PORTLAND, Ore. (KOIN) — One of the biggest sticking points in the ongoing Portland teachers strike is their demand for reducing the size of classes.
Despite a year of negotiations and a strike that began November 1, the Portland Association of Teachers say there is little movement on the key concerns from educators. Leaders with the Portland Public School District say class size and hiring more teachers are inextricably linked.
Parents, such as Susannah Reese, say class sizes are too big.
“My son had 35 kids in his classroom, which is too many 3rd-graders in one classroom,” Reese told KOIN 6 News.
According to the previous contract, elementary classroom size thresholds ranged from 24-28 students. Anything beyond that requires overload pay or adding an educational assistant.
But the target for when an additional teacher is added is a gray area.
That doesn’t sit well with parents like Reese.

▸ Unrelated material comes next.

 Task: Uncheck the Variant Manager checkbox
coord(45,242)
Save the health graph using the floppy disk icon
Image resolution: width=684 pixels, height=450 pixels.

“We had to make our voices really loud,” she said, explaining why she and others support the strike.
School board members say it’s not always that simple.
“We do have targets in which if that gets to a certain point, we do add another teacher — and that’s always been our policy,” said Multnomah County Commissioner Julia Brim-Edwards, who is also a Portland School Board member. “Sometimes when you get to a larger class, there actually isn’t another classroom available.”
PPS Superintendent Guadalupe Guerrero said while they’re trying to meet teachers’ asks, all the demands from PAT come at a cost.

“We have a gap between the ask and what we think we can at this moment put on the table,” Guerrero said. “When you want to drive down class size, that means you want to hire more educators. So I’ve been saying this from the beginning: compensation, class size, you have to manage those two dials. Or you could put your school district in insolvency. We don’t want to do that.”
Late Monday night, PPS released an update with their calculations about the cost of PAT’s proposal.
The PPS estimates show the union plan would cost $358 million. Of that, about $100 million would be capping class sizes, which would require the district to hire another 350 teachers.
The overall cost of $358 million is $211 million more than the PPS proposal.
“It is disappointing to see these proposals on the heels of our work last week with the State’s Chief Financial Officer. Her team identified only $12.4 million more that we could have available for next school year,” PPS officials said in the release. “$12.4 million is significantly less than that $211 million gap that separates us.”
But parents say their kids are more than a line item on a spreadsheet.
“We don’t want to have to fight so hard for our kids to be able to have space and attention from their teacher to learn,” Reese said.